Sono molte. Entro la fine dell’anno ci sarà la creazione di un laboratorio di pre-accompliance che ci permetterà di sviluppare il prodotto e di fare una prima valutazione che, pur non valendo per l’ente certificatore, permette di dire se stai facendo le cose come si deve e di sistemare tutti i dettagli per poi andare  richiedere la certificazione “a colpo sicuro”. Significa ridurre di 6 mesi su 12 il time to market, dimezzando così i costi per il cliente. Da noi il progettista fa una rampa di scale, scende in laboratorio, controlla, corregge il progetto e rifà il test. Affianco a questo c’è un altro aspetto importante per il settore che è la necessità del fascicolo tecnico ovvero l’insieme di tutte le norme, i regolamenti e le certificazioni che deve essere creato, mantenuto e aggiornato per ogni prodotto. Noi possiamo prenderci in carico tutta la produzione elettronica partendo dal fascicolo tecnico per arrivare al prodotto finito e per le aziende avere un unico interlocutore significa commissionare un prodotto a un partner in grado di guidarti e di porti degli interrogativi fin dall’inizio del percorso. Si tratta di un valore aggiunto importante e recentemente abbiamo anche acquisito la certificazione di qualità ISO 13485, indispensabile per poter progettare e costruire soluzioni elettroniche per il biomedicale.

La collaborazione con l’Università di Modena e Reggio Emilia come si concretizza?

La maggior parte delle aziende e delle start up che sono presenti qua sono spin off dell’università o sono iniziative in qualche modo guidate da docenti dell’Ateneo. Con loro il rapporto è ottimo e quotidiano. Abbiamo anche creato una borsa di studio qualche mese fa, rivolta ad un ingegnere elettronico che potesse dedicarsi allo sviluppo di apparati elettronici e centraline elettroniche legate al mondo dell’idrogeno. Nel mondo del medicale stiamo portando avanti alcuni progetti nati anche dalla collaborazione con una start up che si chiama VST. Inoltre sosteniamo il team del MoRe Modena Racing nelle loro competizioni automobilistiche, legate all’utilizzo di motori ibridi, elettrici e con guida autonoma.

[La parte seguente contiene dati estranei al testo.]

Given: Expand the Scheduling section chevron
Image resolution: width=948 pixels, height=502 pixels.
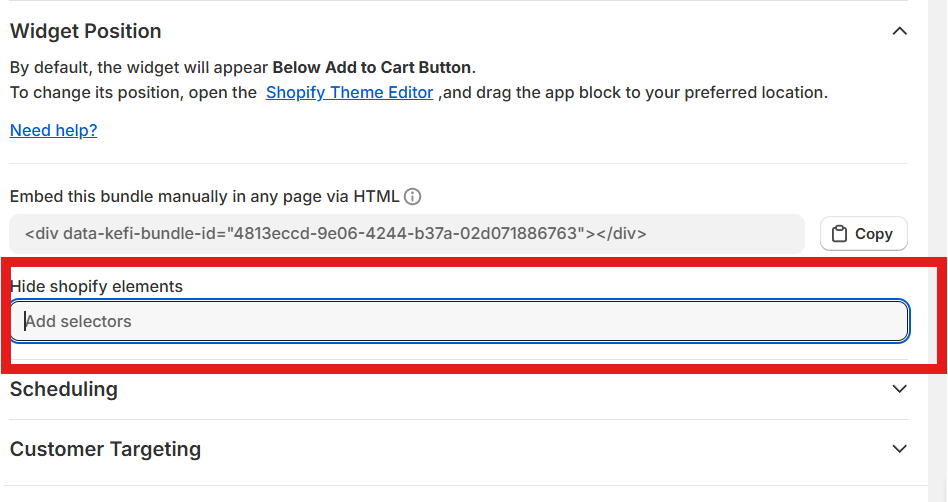Looking at the screenshot, I should [x=900, y=389].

Cosa significa per Techboard fare innovazione?

Significa saper ascoltare il mercato per intercettare le nuove opportunità, distinguendo fra ciò che può essere realizzato e quello che resta pura fantasia perchè non tutte le idee che possono essere messe davvero a terra. Credo che per fare innovazione oggi si debba avere una visione chiara su quello che accadrà domani. La grande innovazione è astratta e accademica, difficilmente può essere fatta da aziende delle nostre dimensioni. Le innovazioni “pratiche” invece si possono fare, mettendo insieme idee e competenze. Questo forse è uno dei nostri maggiori pregi: riusciamo a condividere conoscenze e competenze per far sì che un’attività che sta portando avanti una start-up in modo interessante possa essere utile anche ad un’altra. Per esempio una tecnologia installata sulla Dallara che corre ad Indianapolis, con qualche piccolo cambiamento, sta per essere utilizzata anche su alcuni droni di nostri clienti in Brasile. Non si parte mai da zero ma da una base importante per poi cercare di arrivare prima di altri sul mercato.